For information about setting up a file system or storage connection, see Connecting to a File Store.
- In the Anzo console, expand the Administration menu and click Anzo Data Store.
- On the Graph Data Source screen, click the Create button. Anzo opens the Create Anzo Data Store screen.
- Type a Title and optional Description for the data store.
- Click in the Data Location field. Anzo opens the File Location dialog box.
- On the left side of the screen, select the storage location where you want to create this graph store. On the right side of the screen, navigate to the base directory where you want Anzo to save the data files for this data store. Select a directory, and then click OK. Each time ETL runs for this store, Anzo creates a new subdirectory under the base location that you specify.

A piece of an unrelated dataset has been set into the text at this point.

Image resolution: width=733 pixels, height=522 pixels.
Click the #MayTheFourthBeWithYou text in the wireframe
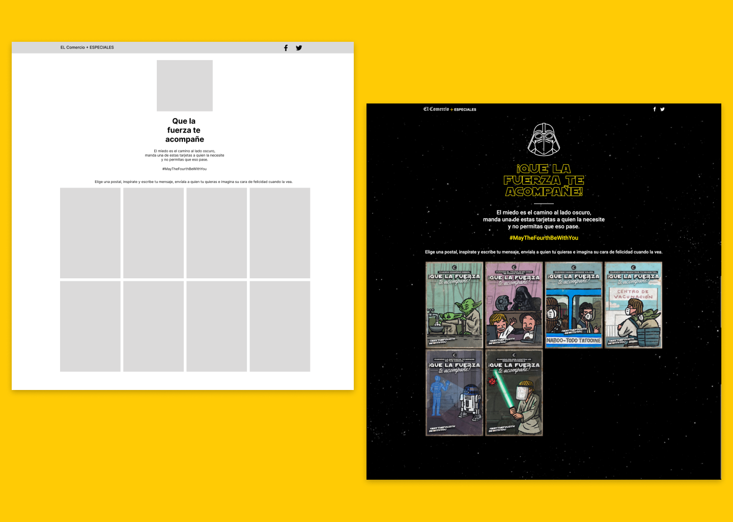click(184, 169)
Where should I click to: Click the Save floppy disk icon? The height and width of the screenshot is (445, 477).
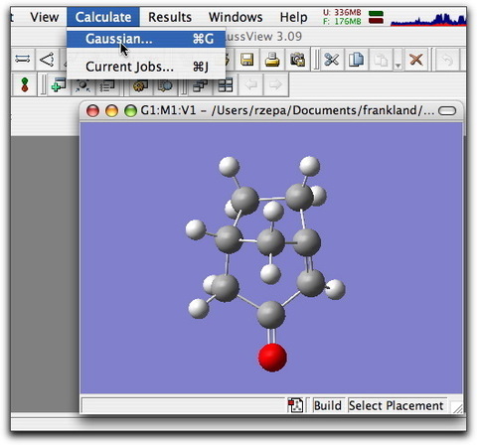click(247, 60)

Note: Ideally, the Data Location is a directory that the Anzo, AnzoGraph, and any Anzo Unstructured and Elasticsearch servers have access to, such as a mounted file system or cloud storage location. If you want Anzo to generate files for this graph source in one location and load the files into AnzoGraph from another location, specify the file generation location in this field, and then specify the AnzoGraph load location in the Alternate Data Location field that is displayed on the details screen after you save the data store.
- Specify whether to compress the generated load files. By default, the Compress output checkbox is selected, indicating that Anzo generates .ttl.gz files when writing to this graph data source. If you clear the checkbox, Anzo generates uncompressed .ttl files. To preserve disk space and reduce read times when loading data into memory, Cambridge Semantics recommends that you accept the default configuration and compress load files.

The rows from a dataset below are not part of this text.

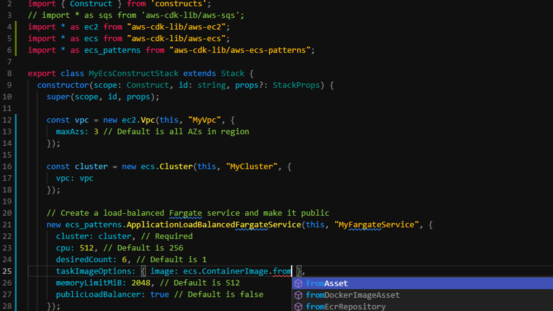Image resolution: width=553 pixels, height=311 pixels.
Task: Click line number 25 in the gutter
Action: click(x=7, y=271)
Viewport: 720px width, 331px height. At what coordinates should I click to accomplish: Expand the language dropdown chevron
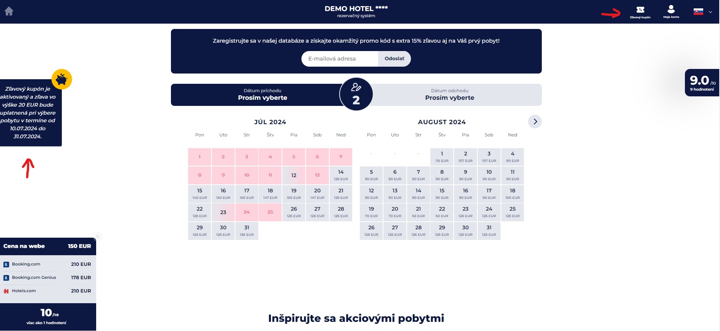point(710,12)
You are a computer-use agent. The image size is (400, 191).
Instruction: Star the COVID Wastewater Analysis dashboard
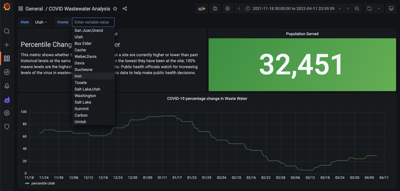click(x=115, y=9)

- The Spark ETL engine does not remove duplicates by default when running pipelines. If the source contains a significant number of duplicate entities, you have two options for deduplicating the data:
- Deduplicate the data during the ETL process: To deduplicate the data while running the jobs that will generate this graph source, select the Dedupe output per executor option. Enabling the dedupe option limits the number of duplicates to one duplicate per executor node. For example, if the Spark configuration has 10 executor nodes, the resulting data set can contain a maximum of 10 duplicate entities.
Note: Deduplication is based on primary keys and URI templates. If the source does not employ templating, do not enable the dedupe option.
Important: Enabling this option substantially increases the time it takes to run the jobs for this graph source.
- Deduplicate the data after loading it to AnzoGraph: AnzoGraph deduplicates data during a "vacuum" process that runs automatically after data is loaded into memory. If you leave the Dedupe output per executor option disabled, duplicates will be removed by AnzoGraph.
Note: Deduplicating data with AnzoGraph streamlines the ETL process but can increase load time and temporary memory usage in AnzoGraph during the load.
- Deduplicate the data during the ETL process: To deduplicate the data while running the jobs that will generate this graph source, select the Dedupe output per executor option. Enabling the dedupe option limits the number of duplicates to one duplicate per executor node. For example, if the Spark configuration has 10 executor nodes, the resulting data set can contain a maximum of 10 duplicate entities.
- Click Save to create the graph source. Anzo saves the graph source and displays the graph source details view. For example:
You can click the Edit icon () to modify any of the options. Click the check mark icon () to save changes to an option, or click the X icon () to clear the value for an option.
- If you plan to load files into AnzoGraph from a location that is different than the Data Location that you specified, edit the Alternate Data Location field and select the location for AnzoGraph load files.
See Making a Basic Connection to AnzoGraph for instructions on connecting Anzo to AnzoGraph for loading the files that are generated for the new graph data store.